Decentralized Attention Fails Centralized Signals: Rethinking Transformers for Medical Time Series

arXiv:2602.18473v1 Announce Type: new Abstract: Accurate analysis of medical time series (MedTS) data, such as electroencephalography (EEG) and electrocardiography (ECG), plays a pivotal role in healthcare applications, including the diagnosis of brain and heart diseases. MedTS data typically exhibit two critical patterns: temporal dependencies within individual channels and channel dependencies across multiple channels. While recent advances in deep learning have leveraged Transformer-based models to effectively capture temporal dependencies, they often struggle with modeling channel dependencies. This limitation stems from a structural mismatch: MedTS signals are inherently centralized, whereas the Transformer's attention mechanism is decentralized, making it less effective at capturing global synchronization and unified waveform patterns. To address this mismatch, we propose CoTAR (Core Token Aggregation-Redistribution), a centralized MLP-based module designed to replace decentrali

arXiv:2602.18473v1 Announce Type: new Abstract: Accurate analysis of medical time series (MedTS) data, such as electroencephalography (EEG) and electrocardiography (ECG), plays a pivotal role in healthcare applications, including the diagnosis of brain and heart diseases.
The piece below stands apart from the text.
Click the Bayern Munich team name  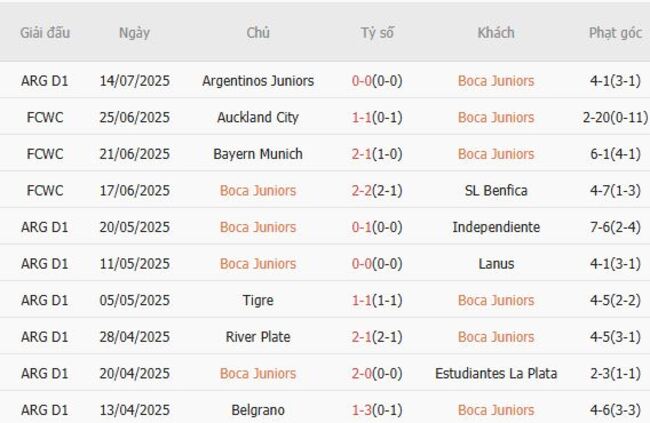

MedTS data typically exhibit two critical patterns: temporal dependencies within individual channels and channel dependencies across multiple channels. While recent advances in deep learning have leveraged Transformer-based models to effectively capture temporal dependencies, they often struggle with modeling channel dependencies. This limitation stems from a structural mismatch: MedTS signals are inherently centralized, whereas the Transformer's attention mechanism is decentralized, making it less effective at capturing global synchronization and unified waveform patterns. To address this mismatch, we propose CoTAR (Core Token Aggregation-Redistribution), a centralized MLP-based module designed to replace decentralized attention. Instead of allowing all tokens to interact directly, as in standard attention, CoTAR introduces a global core token that serves as a proxy to facilitate inter-token interactions, thereby enforcing a centralized aggregation and redistribution strategy. This design not only better aligns with the centralized nature of MedTS signals but also reduces computational complexity from quadratic to linear. Experiments on five benchmarks validate the superiority of our method in both effectiveness and efficiency, achieving up to a 12.13% improvement on the APAVA dataset, while using only 33% of the memory and 20% of the inference time compared to the previous state of the art. Code and all training scripts are available at https://github.com/Levi-Ackman/TeCh.

Executive Summary

This article introduces CoTAR, a centralized MLP-based module designed to improve the analysis of medical time series data. By leveraging a global core token to facilitate inter-token interactions, CoTAR addresses the structural mismatch between decentralized Transformer attention and centralized MedTS signals. Experiments on five benchmarks demonstrate CoTAR's superiority in effectiveness and efficiency, achieving up to a 12.13% improvement on the APAVA dataset. The proposed method reduces computational complexity from quadratic to linear, and code and training scripts are available. This research has significant implications for healthcare applications, including diagnosis and disease monitoring.

Key Points

  • The article proposes CoTAR, a centralized MLP-based module to address the limitation of decentralized Transformer attention in medical time series analysis.
  • CoTAR introduces a global core token to facilitate inter-token interactions, aligning with the centralized nature of MedTS signals.
  • Experiments demonstrate CoTAR's superiority in effectiveness and efficiency, achieving significant improvements on five benchmarks.

Merits

Strength in addressing structural mismatch

The proposed CoTAR module effectively addresses the limitation of decentralized Transformer attention in medical time series analysis, leveraging a global core token to facilitate inter-token interactions.

Efficiency improvements

CoTAR reduces computational complexity from quadratic to linear, making it more efficient than previous state-of-the-art methods.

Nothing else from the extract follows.